What you output must match the entries exactly, apart from the pictures, which are left out.

◆ MATERIALS PROVIDED ◆
——————

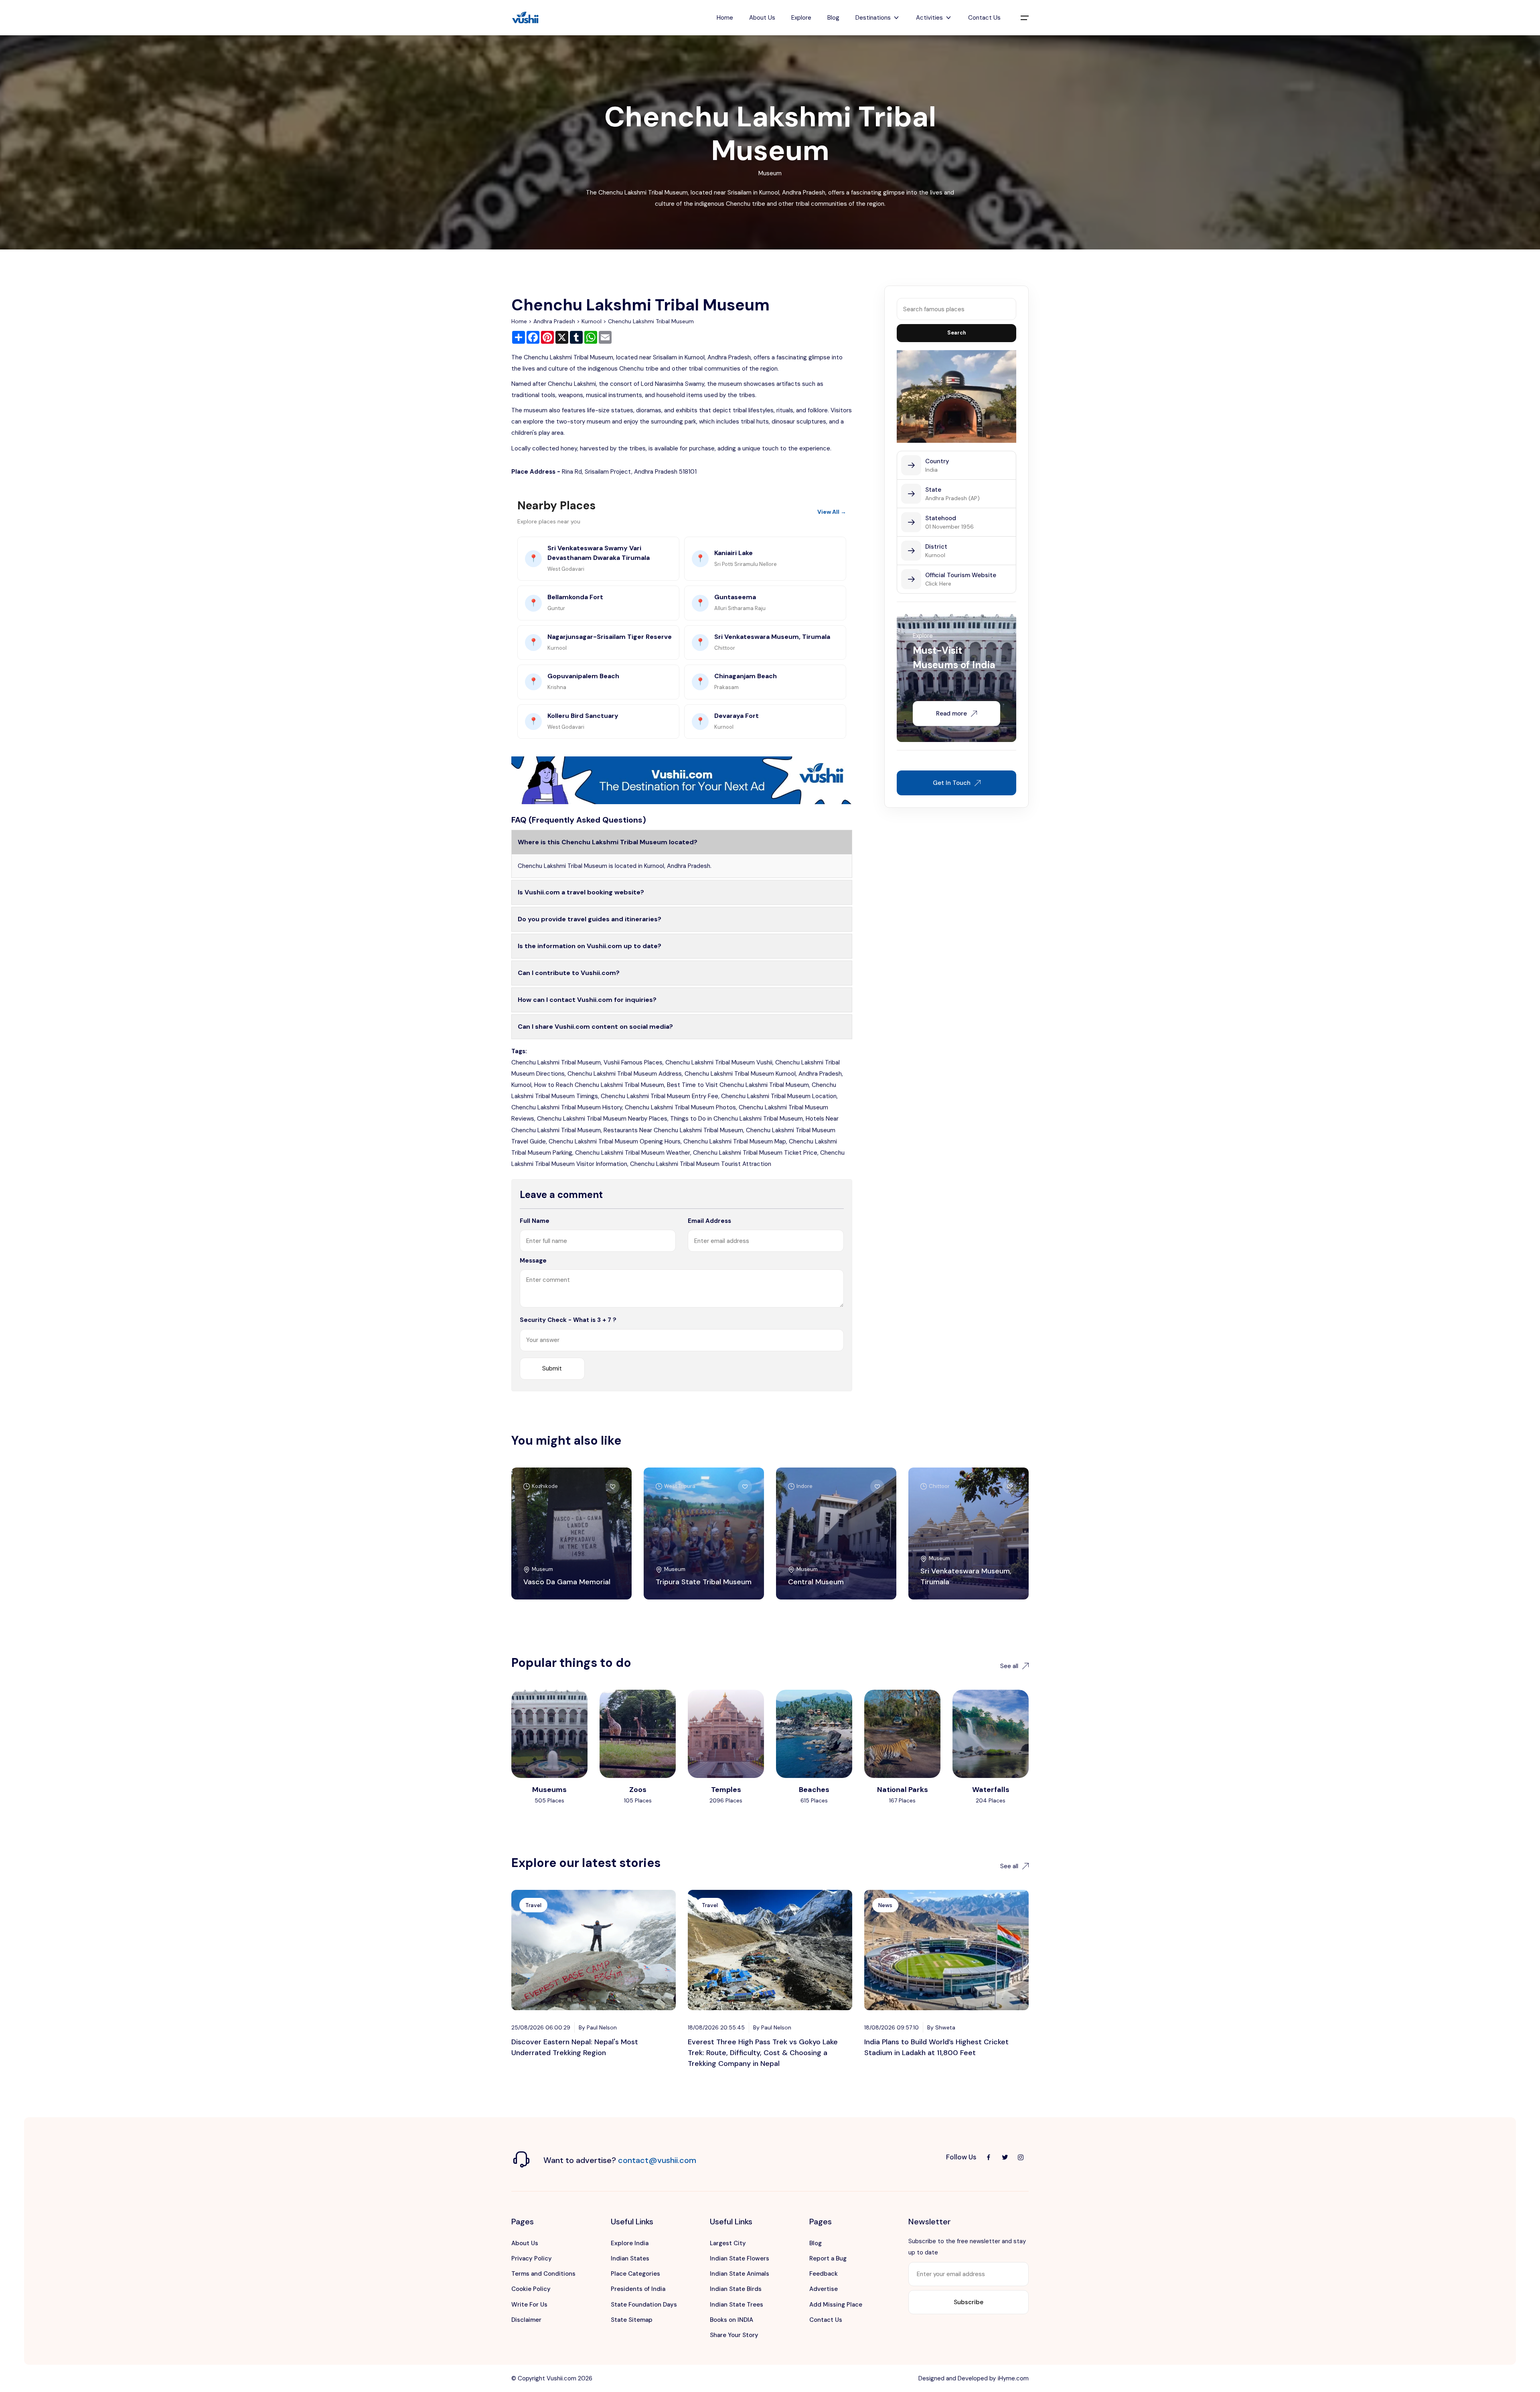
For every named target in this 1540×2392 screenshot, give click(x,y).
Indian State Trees (736, 2305)
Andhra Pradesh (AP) (952, 498)
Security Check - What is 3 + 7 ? (568, 1320)
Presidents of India (638, 2289)
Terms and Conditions (543, 2274)
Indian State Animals (739, 2274)
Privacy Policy (531, 2258)
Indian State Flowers (739, 2258)
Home (725, 18)
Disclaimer (526, 2320)
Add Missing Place (835, 2305)
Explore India (629, 2243)
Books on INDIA (731, 2320)
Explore (801, 18)
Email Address (709, 1221)
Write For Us (529, 2305)
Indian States (630, 2258)
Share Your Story (734, 2335)
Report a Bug (828, 2258)
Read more (951, 713)
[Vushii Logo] (525, 17)
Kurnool (592, 321)
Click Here (938, 583)
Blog (833, 18)
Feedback (823, 2274)
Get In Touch (952, 783)
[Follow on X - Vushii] (1005, 2157)
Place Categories (635, 2274)
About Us (762, 18)
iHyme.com (1013, 2378)
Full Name (534, 1221)
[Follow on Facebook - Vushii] (989, 2157)
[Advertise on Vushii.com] (681, 780)
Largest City (728, 2243)
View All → (831, 511)
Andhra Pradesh (554, 321)
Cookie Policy (531, 2289)
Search (956, 332)
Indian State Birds (736, 2289)
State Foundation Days (644, 2305)
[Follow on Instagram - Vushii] (1021, 2157)
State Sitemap (631, 2320)
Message (533, 1261)
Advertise (823, 2289)
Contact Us (984, 18)
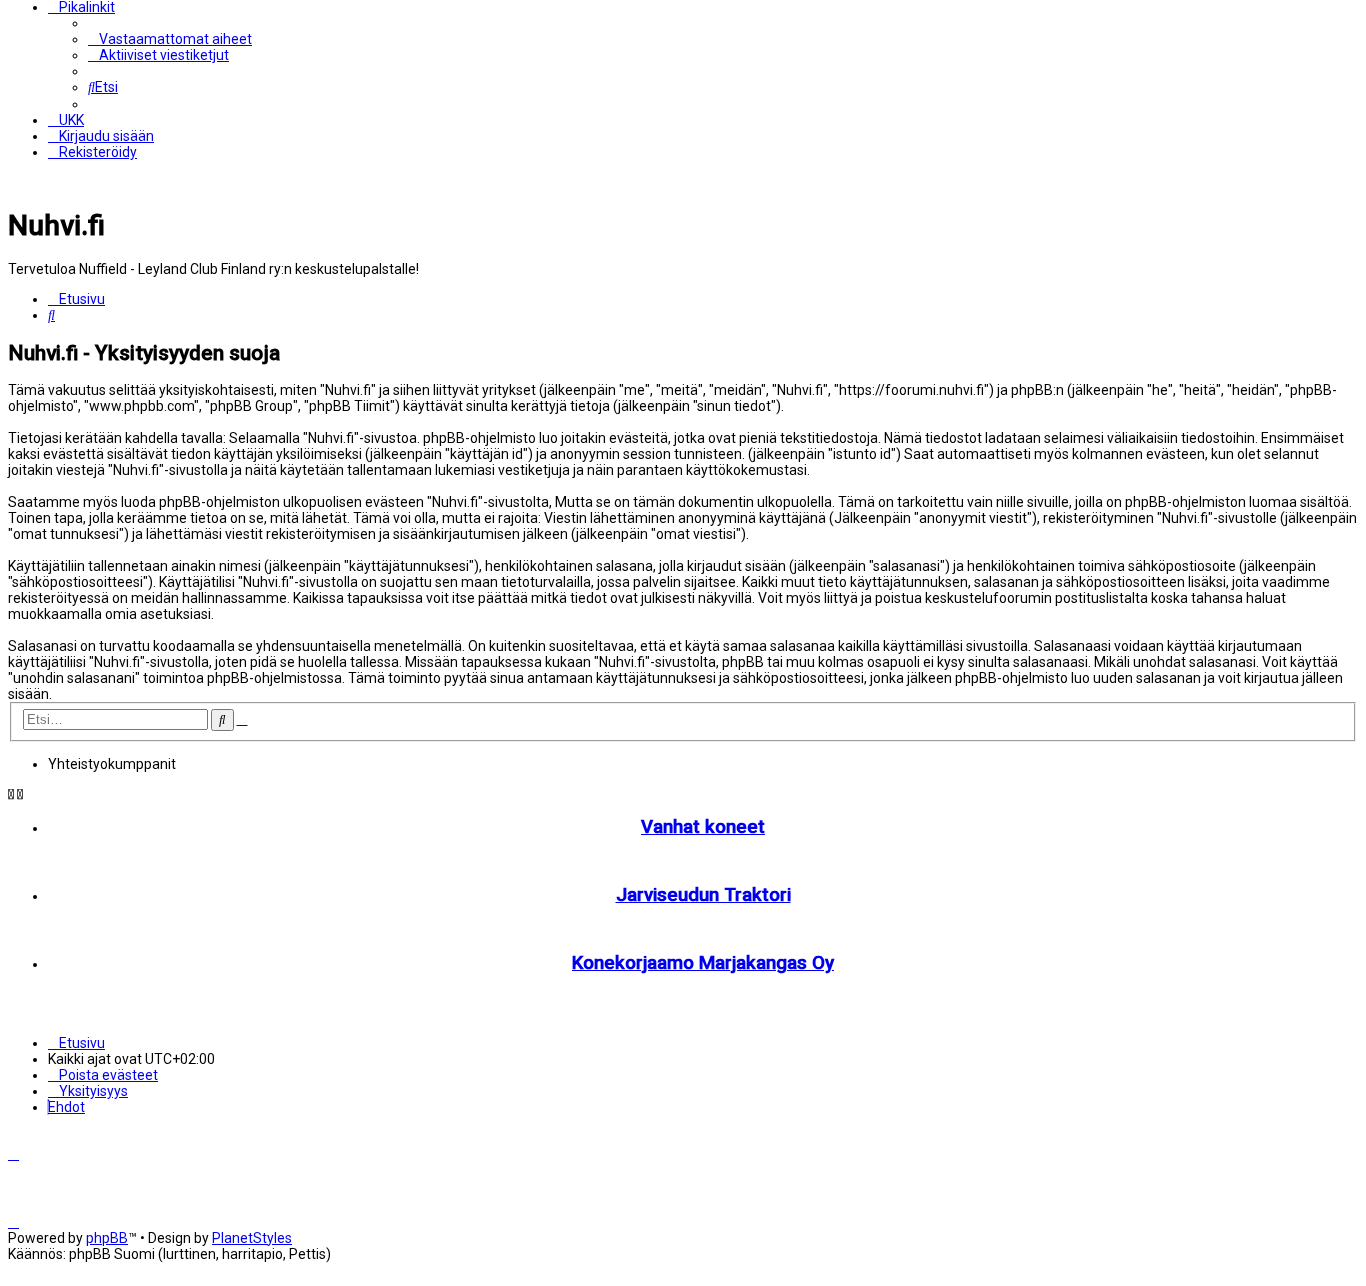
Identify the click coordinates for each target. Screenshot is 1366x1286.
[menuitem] (170, 39)
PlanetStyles (252, 1238)
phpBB (107, 1238)
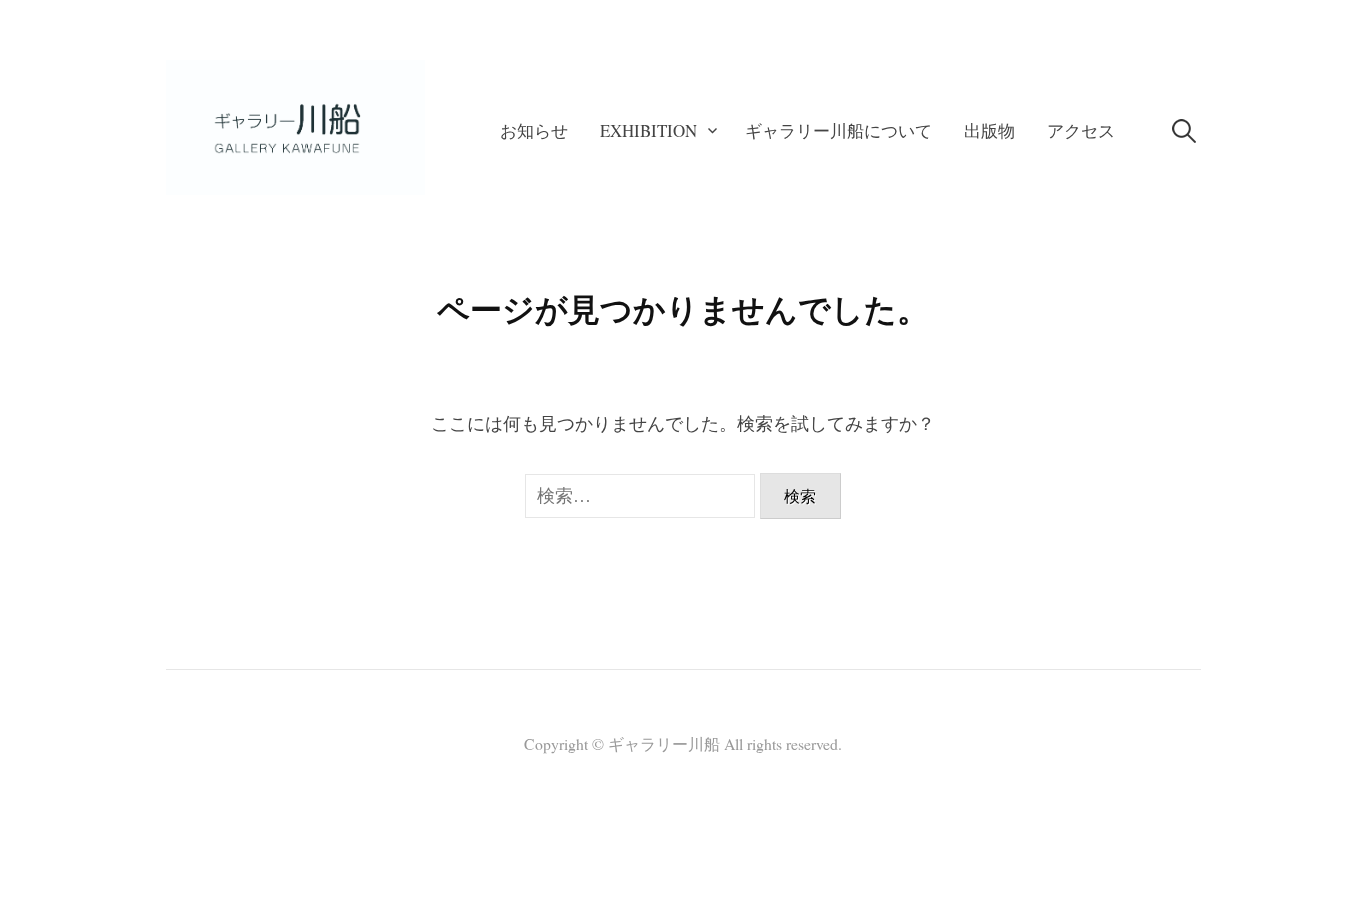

——————

◆ RESPONSE TO THE EXERCISE ◆
For every named target in this 1540×2392 screenshot, give click(x,y).
Indian State Trees (736, 2305)
Andhra Pradesh (AP) (952, 498)
Security Check - What is 3 + 7 ? (568, 1320)
Presidents of India (638, 2289)
Terms and Conditions (543, 2274)
Indian State Animals (739, 2274)
Privacy Policy (531, 2258)
Indian State Flowers (739, 2258)
Home (725, 18)
Disclaimer (526, 2320)
Add Missing Place (835, 2305)
Explore India (629, 2243)
Books on INDIA (731, 2320)
Explore (801, 18)
Email Address (709, 1221)
Write For Us (529, 2305)
Indian States (630, 2258)
Share Your Story (734, 2335)
Report a Bug (828, 2258)
Read more (951, 713)
[Vushii Logo] (525, 17)
Kurnool (592, 321)
Click Here (938, 583)
Blog (833, 18)
Feedback (823, 2274)
Get In Touch (952, 783)
[Follow on X - Vushii] (1005, 2157)
Place Categories (635, 2274)
About Us (762, 18)
iHyme.com (1013, 2378)
Full Name (534, 1221)
[Follow on Facebook - Vushii] (989, 2157)
[Advertise on Vushii.com] (681, 780)
Largest City (728, 2243)
View All → (831, 511)
Andhra Pradesh (554, 321)
Cookie Policy (531, 2289)
Search (956, 332)
Indian State Birds (736, 2289)
State Foundation Days (644, 2305)
[Follow on Instagram - Vushii] (1021, 2157)
State Sitemap (631, 2320)
Message (533, 1261)
Advertise (823, 2289)
Contact Us (984, 18)
Identify the click coordinates for each target. Screenshot is 1366x1286.
[menuitem] (170, 39)
PlanetStyles (252, 1238)
phpBB (107, 1238)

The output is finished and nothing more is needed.